İslâm coğrafyasına dair çalışmalarımı sürdürürken beni en çok şaşırtan şeylerden biri, İngiltere’ye zihinlerde açılan sonsuz kredi ve İngilizlere uygulanan pozitif ayrımcılıktır. Şu anda İslâm dünyasının sıcak kriz noktalarının neredeyse tamamında İngiliz damgasını görürsünüz. Sınır ihtilaflarında onlar vardır. Mezhep çatışmalarında İngiliz izi fark edilir. Modern beşerî dinler veya yeniden diriltilen birtakım heretik akımlar, tamamen İngiltere’nin himayesi altındadır… Buna rağmen, Müslümanlarda İngilizlere yönelik tolerans ve hatta hayranlık, akıl almaz boyutlardadır.

Kudüs, Kıbrıs ve Keşmir krizleri, tümüyle İngiliz mamulüdür. Buna rağmen, öfkeler Amerika’ya yönlendirilir. Emperyalizm tanımlarının içine ABD, Fransa vb. sokulurken, İngiltere adeta “unutulur”.

Ben bu durumu, İngiliz emperyal aklının bir başarısı olarak görüyorum doğrusu. Almamız gereken çok ders var bu noktada. Müslüman bir delikten iki kere sokulmaz diye öğrendik, ama coğrafyamızın her yeri ısırıklarla dolu maalesef. 

Özellikle gençleri ilgilendiren bir soru sormak istiyorum. Şimdiye kadar bu konuda çok sayıda çalışmaya imza atmış bir yazar olarak, gençlere Filistin ve İslam dünyasındaki diğer mazlum toplumlara destek olabilmeleri için neler yapmalarını tavsiye edersiniz? Kültürel sahada yapılabilecek bu kadar çok şey varken, çok çalışmamız gerektiği açık değil mi?

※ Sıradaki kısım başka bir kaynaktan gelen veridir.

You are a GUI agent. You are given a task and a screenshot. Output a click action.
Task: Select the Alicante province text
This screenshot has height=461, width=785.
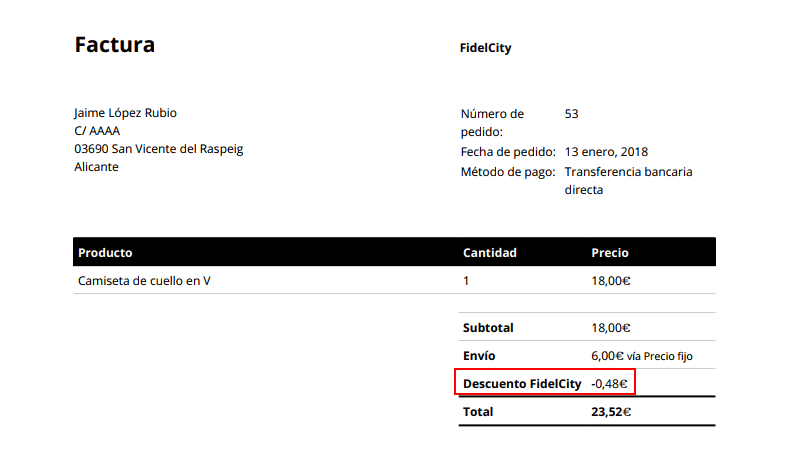coord(96,167)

Bilinçli, güçlü ve çalışkan olmaktan başka çaremiz yok. Bu üç haslet, mutlaka birlikte var olmak zorunda, biri veya ikisi eksikse, netice de hasıl olmuyor. Türkiye, saha çalışmaları ve somut malzeme eksikliğinin had safhada yaşandığı bir ülke. Herhangi bir gence, İslâm coğrafyasına dair sağlam ve güvenilir bir kaynak tavsiye etmekte son derece zorlanıyorum, çünkü bu evsafta kaynaklar bir elin parmaklarını geçmiyor. Yüzeysellik, hamaset ve romantizm, başımızın kallavi belaları olarak kapımızda nöbet tutuyor. Geleceğe de kalacak derinlikli işler yapabilmek, ancak bu belaları savmakla mümkün olacak.